Al contempo, con l’operazione, denominata “Core Business”, la Procura distrettuale di Reggio Calabria ha dato esecuzione ad un’ordinanza di applicazione della misura della custodia cautelare in carcere, con contestuale decreto di sequestro preventivo, emessa dal gip di Reggio Calabria nei confronti di 4 soggetti ritenuti responsabili di associazione mafiosa in quanto esponenti di vertice ed appartenenti alla cosca di ‘ndrangheta Commisso di Siderno (RC). Tra essi figura lo storico leader Cosimo Commisso, alias “u quagghia”, scarcerato nello scorso mese di gennaio. In particolare, le odierne indagini- che rappresentano la naturale prosecuzione dell’operazione “Acero-Siderno Connection”- hanno consentito di accertare la perdurante attività del sodalizio dei Commisso e sono state avviate a partite dal 2015, allorquando Cosimo Commisso, dopo un lungo periodo di detenzione, si stabilì a Perugia, località Casa del Diavolo, per scontare la misura della detenzione domiciliare, che gli permise di riallacciare i contatti con altri esponenti di spicco del sodalizio come Antonio Rodà, referente imprenditoriale in Umbria della famiglia Crupi. Proprio con Antonio Rodà, Cosimo Commisso affrontava la problematica legata alla salvaguardia dei beni dei Crupi da probabili provvedimenti ablativi dell’Autorità Giudiziaria; attraverso di cui il boss inviava messaggi ad altri sodali di Siderno, ed individuava terreni nella zona di Perugia da destinare a vigneti per la produzione di vino da commercializzare in Canada per il tramite di soggetti contigui a Commisso.

Cosimo Commisso manteneva anche contatti in Umbria con esponenti di altre organizzazioni ‘ndranghetistiche operanti nella provincia di Crotone (appunto con esponenti della locale di San Leonardo di Cutro, investigati nell’indagine catanzarese), con cui condivideva dinamiche e questioni di carattere associativo e progettava iniziative imprenditoriali comuni.
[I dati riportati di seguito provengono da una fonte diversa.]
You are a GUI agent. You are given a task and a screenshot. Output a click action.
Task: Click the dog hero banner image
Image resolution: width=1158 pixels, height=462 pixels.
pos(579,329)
Tra i destinatari del provvedimento cautelare del gip di Reggio Calabria Giovanna SERGI figura, con un ruolo di spicco, anche il figlio di Cosimo Commisso, Francesco, già coinvolto nell’operazione “Crimine”, nel corso della quale era stato individuato come “Capo giovani”.

L’operazione “Core Business” fa luce sugli interessi economici della cosca Commisso e sui rapporti con professionisti e manager, come Giuseppe Minnici, businessman di riferimento dell’organizzazione, soprattutto in Umbria. Antonio Rodà e Giuseppe Minnici – unitamente ai fratelli Crupi e Loriana Rodà – sono anche indagati per aver compiuto azioni simulate – finalizzate ad agevolare l’associazione mafiosa – che con il sistema di “scatole cinesi” messo a punto per schermare il patrimonio economico e celare le effettive possidenze, contribuivano ad occultare la riconducibilità piena ed effettiva in capo ai fratelli Crupi della società Anghiari Residence srl in provincia di Arezzo, oggetto di decreto di sequestro preventivo.

La società – già oggetto di sequestro di prevenzione disposto dal Tribunale di Latina – è un’attività imprenditoriale nella reale disponibilità dei Crupi e della consorteria criminosa sidernese, strumentale alla realizzazione del programma criminoso della consorteria. Prova ne è, secondo il gip il fatto che costituiva oggetto di intervento anche da parte di Cosimo Commisso il quale, temendo il sequestro, si prodigava per salvaguardare l’integrità delle possidenze economiche del gruppo di cui la società predetta faceva evidentemente parte.